What you output must match the entries exactly, apart from the pictures, which are left out.
*** Task input Section Begins ***
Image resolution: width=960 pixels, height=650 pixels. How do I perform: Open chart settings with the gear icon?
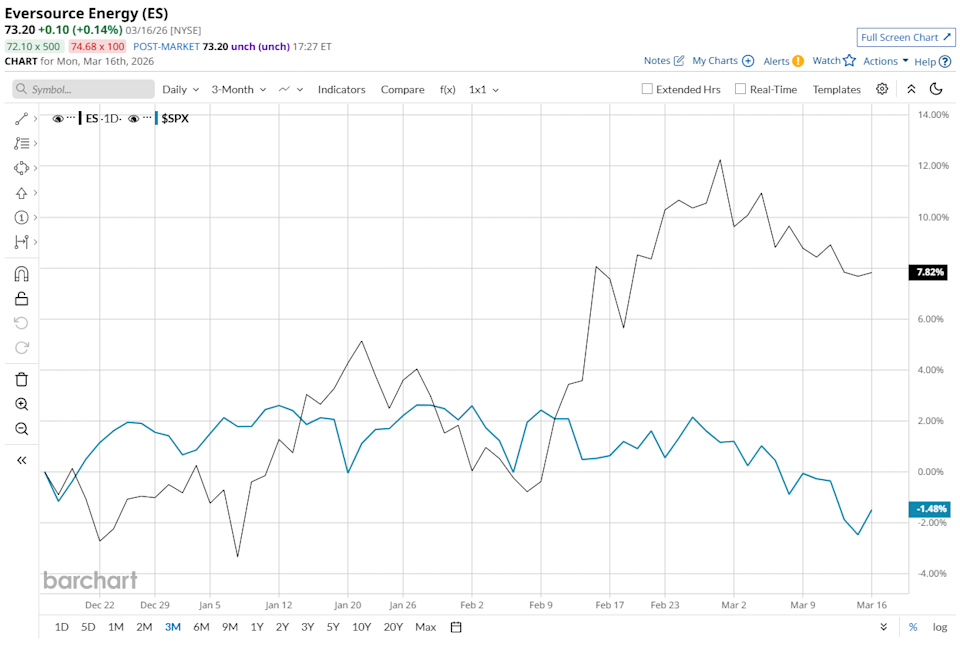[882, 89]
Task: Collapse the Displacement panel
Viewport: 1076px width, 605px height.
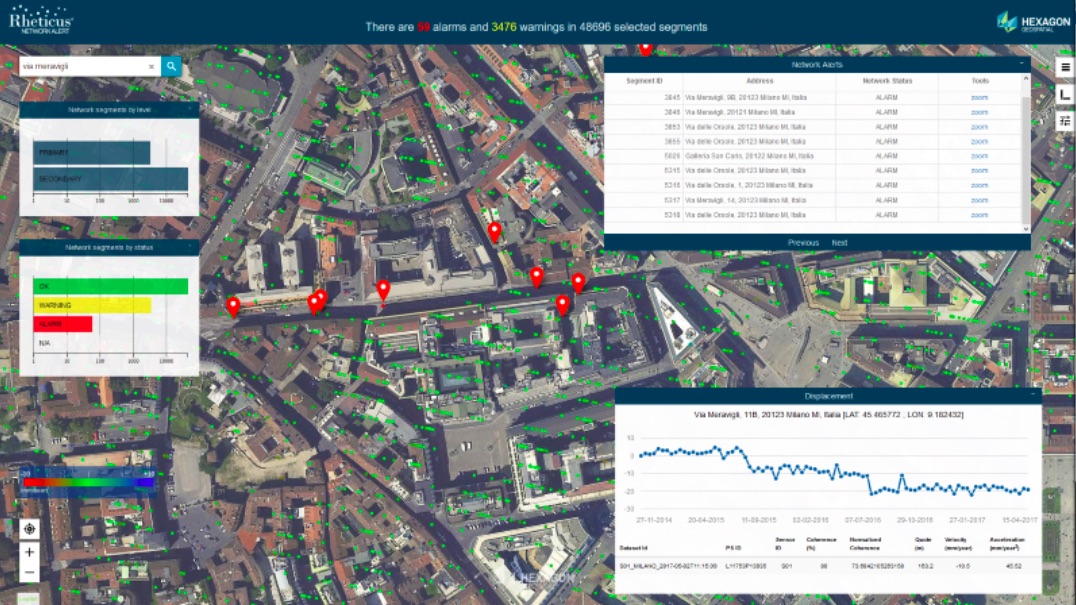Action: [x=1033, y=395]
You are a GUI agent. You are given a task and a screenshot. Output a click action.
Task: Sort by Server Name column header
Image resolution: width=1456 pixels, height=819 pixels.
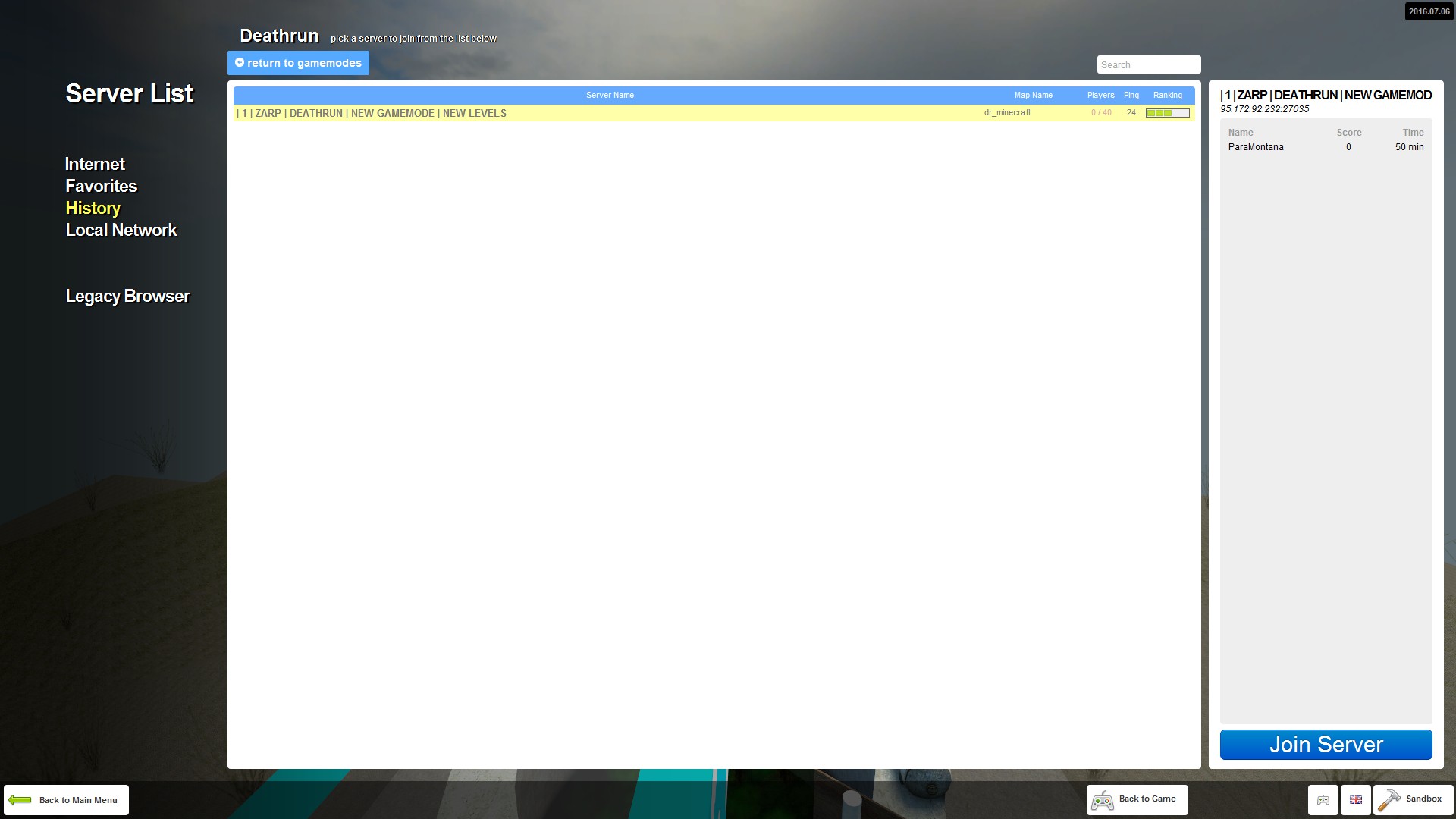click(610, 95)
*** Task input Section Ends ***
• **Output for this task**:
Image resolution: width=960 pixels, height=650 pixels. How do I perform: Open chart settings with the gear icon?
[882, 89]
Task: Collapse the Displacement panel
Viewport: 1076px width, 605px height.
Action: [x=1033, y=395]
You are a GUI agent. You are given a task and a screenshot. Output a click action.
Task: Sort by Server Name column header
Image resolution: width=1456 pixels, height=819 pixels.
click(610, 95)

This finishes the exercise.